L’ultimo dei Medici


Quella della famiglia fiorentina dei Medici è una storia parallela che si allinea all’arte, alle battaglie, alle guerre di religione e anche alla finanze d’Italia.
Una famiglia di commercianti all’inizio poi di banchieri e persino tre papi diedero lustro ad una dinastia che parte dal XII secolo e finisce nel XVIII. Sappiamo quanto importante sia stato il mecenatismo di Lorenzo il Magnifico e il suo contributo all’arte, alle lettere e alla filosofia, ma le fortune della famiglia furono alterne, con due cacciate da Firenze, il duro scontro con Savonarola e infine la Riforma che vide un Medici, Clemente VII, a trovarsi Roma invasa dai Lanzichenecchi.

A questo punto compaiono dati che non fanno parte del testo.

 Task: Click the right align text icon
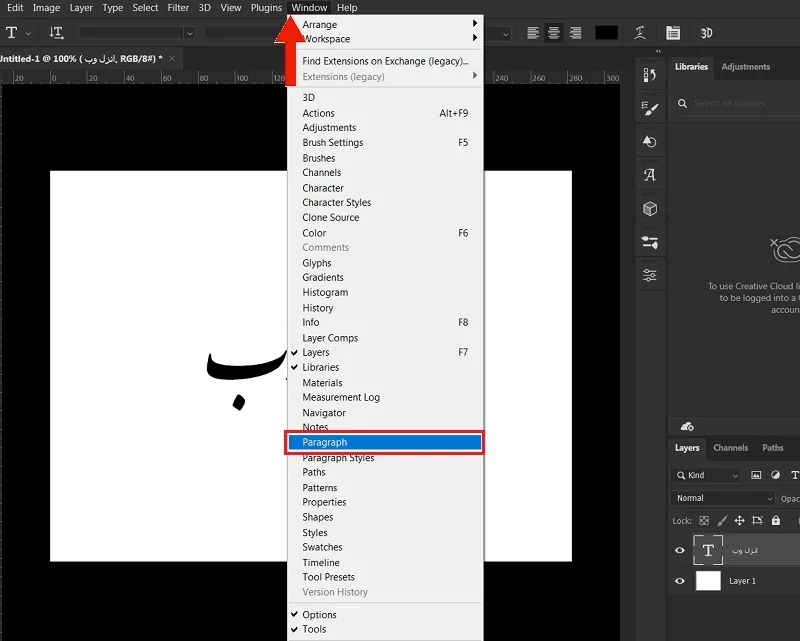[x=575, y=33]
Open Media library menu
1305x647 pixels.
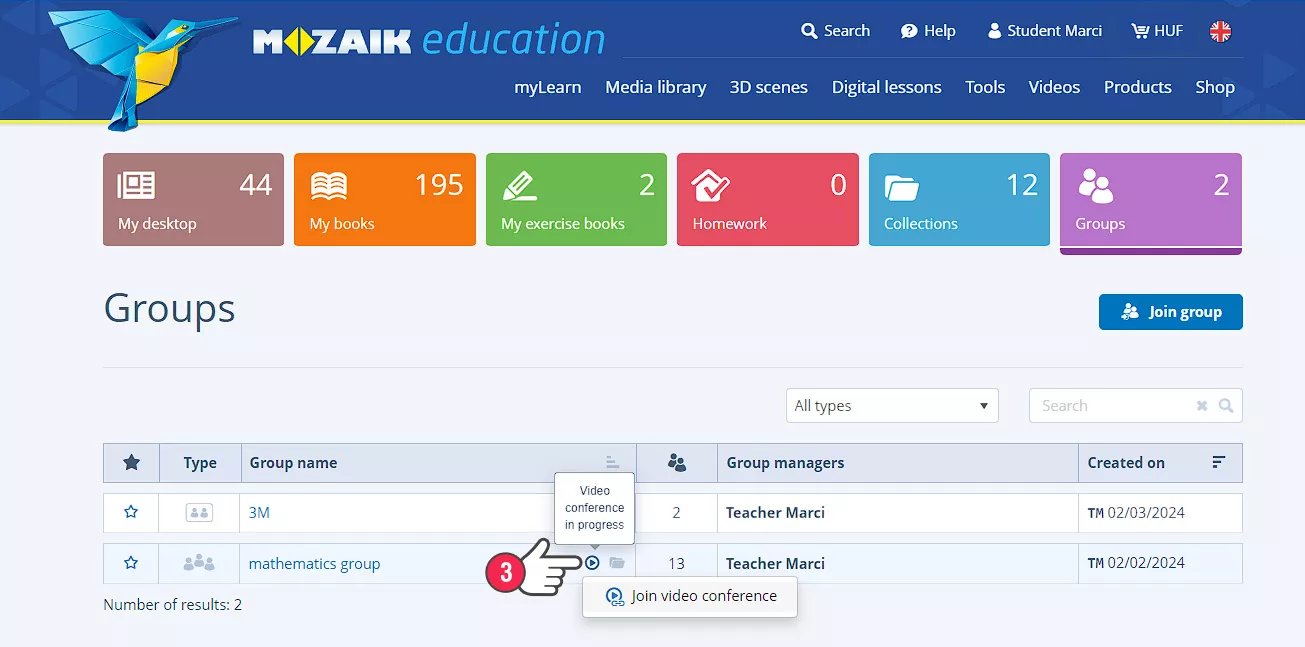655,87
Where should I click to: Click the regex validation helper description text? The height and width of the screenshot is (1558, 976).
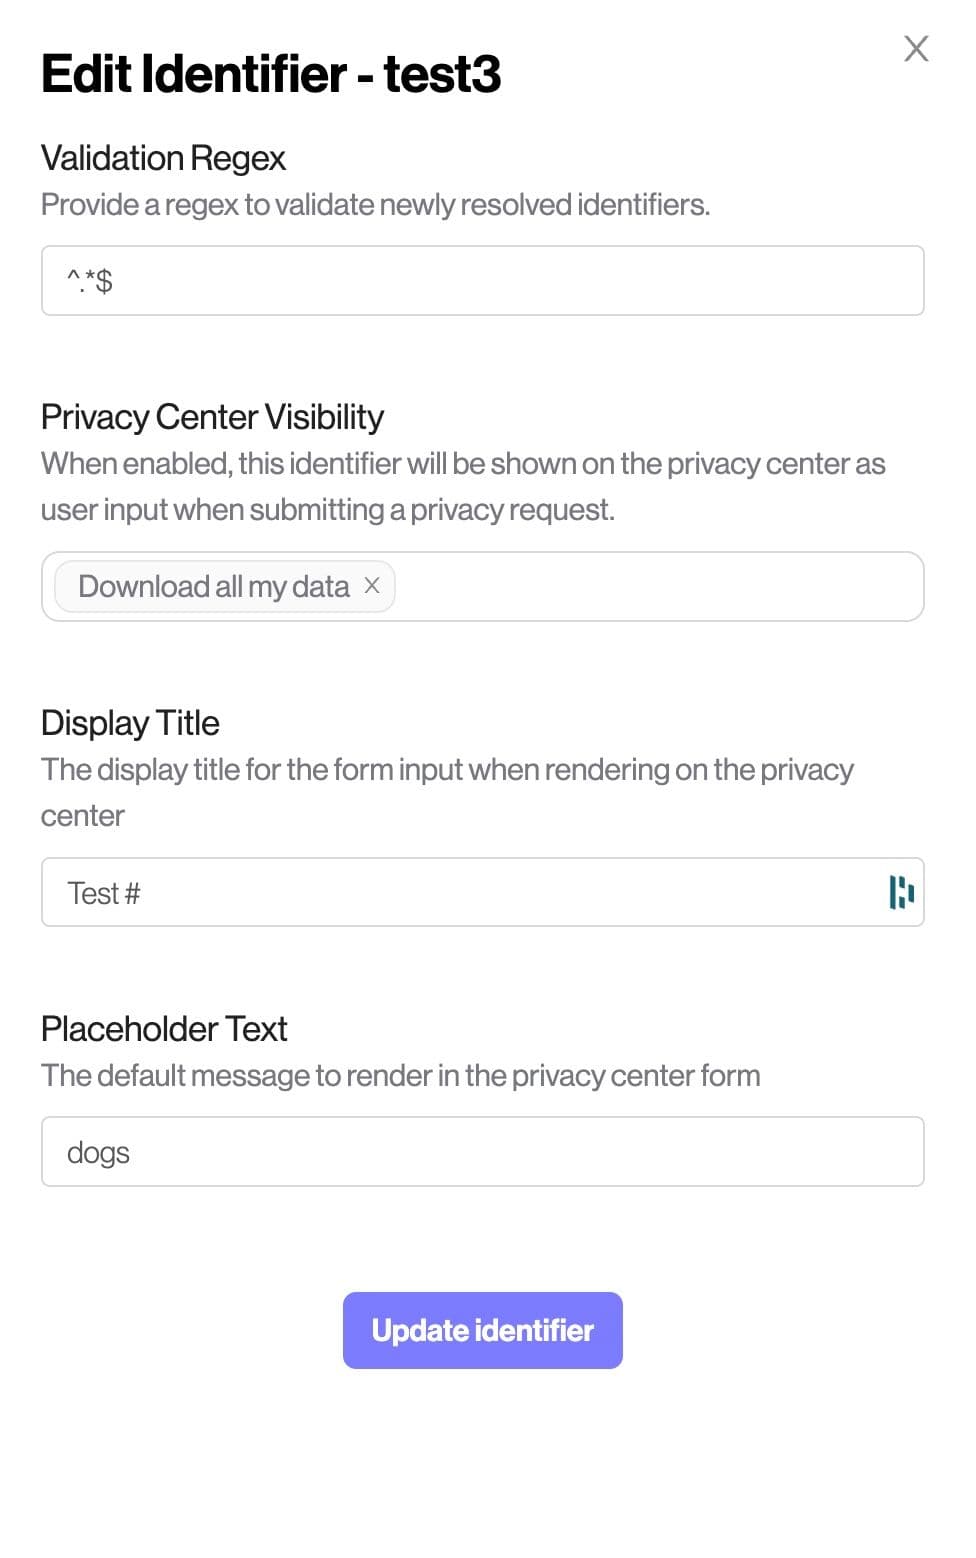375,205
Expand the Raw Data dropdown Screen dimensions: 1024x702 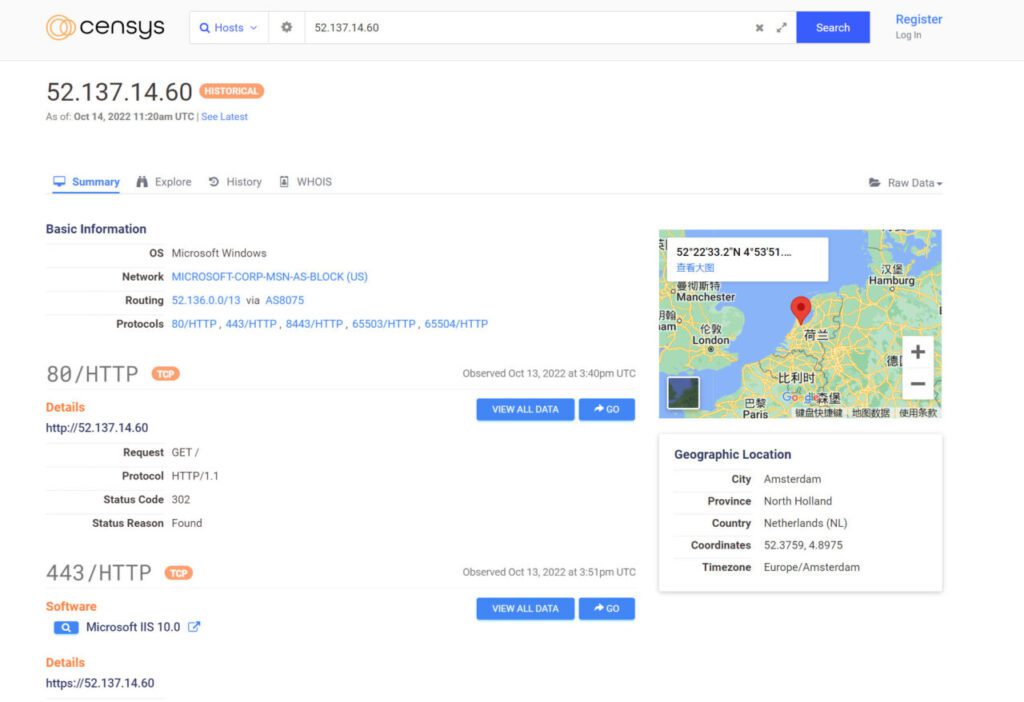click(905, 183)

L’ultima fase della storia dei Medici li vede in declino impietoso, afflitti da una mania di grandezza che non risparmiava agli abitanti del granducato di Toscana tasse e balzelli, incuranti del tutto dello sviluppo dei propri sudditi, incapaci di gestire una pestilenza devastante, vittime essi stessi di vizi e depravazioni
Al tempo di Cosimo III (siamo sul finire del ‘600) possiamo collocare l’inizio della fine: sposò malvolentieri Margherita Luisa d’Orléans ed ebbe tre figli, ma fu per pura ragione di stato e necessita di un erede; per il resto preferiva appartarsi con paggi e domestici. Tuttavia non fu l’omosessualità latente degli ultimi Medici il segno del loro declino ma l’incuria e l’apatia in cui vivevano, tra il fasto e i lustrini, ed un cattolicesimo esasperato che portò ogni altra forma di conoscenza in subordine alla teologia. In questo periodo furono le consorti blasonate ad instaurare una sorta di matriarcato. I figli di Cosimo non erano migliori del padre, Ferdinando, il maggiore morì cinquantenne di sifilide, la figlia Anna Maria Luisa era sterile. Fu quindi il terzo figlio, Giovanni Battista Gastone de’ Medici, meglio noto come Gian Gastone, l’ultimo dei Medici. Omosessuale dichiarato, incapace di giacere per procacciarsi un erede con la consorte, Anna Maria Francesca di Sassonia, passava le sue giornate a letto senza mai lavarsi, persino la servitù evitava il lezzo che emanava; amava invece farsi insultare e maltrattare da sgherri rimediati nei tuguri più malfamati e con loro divideva il letto.
Nei suoi quattordici anni di regno, nonostante il cattivo stato di salute (per non farsi mancare nulla era anche alcolista), qualcosa di buono cercò comunque di fare, tentando di rimediare al malgoverno paterno, stabilendo la separazione tra Chiesa e Stato, ridando un minimo di vitalità alla cultura e abbassando le tasse. Nonostante tutto era sensibile e intelligente e si dedicò anche ad interessi scientifici (in particolar modo alla botanica), divenendo uno dei più colti principi del suo tempo: conosceva, tra le altre cose, il greco, il latino, lo spagnolo, il francese, il tedesco e perfino l’inglese, lingua quest’ultima ancora poco studiata presso la nobiltà europea.
Quando morì, nel 1737, il granducato passò secondo gli accordi agli Asburgo-Lorena, in pratica agli austriaci i quali, non contenti di aver acquisito un regno, depredarono i preziosi beni artistici di famiglia portandoli in patria. Ad arginare i danni fu Anna Maria Luisa con un gesto finalmente degno dei Medici: un patto in cui donava a Firenze i residui oggetti d’arte.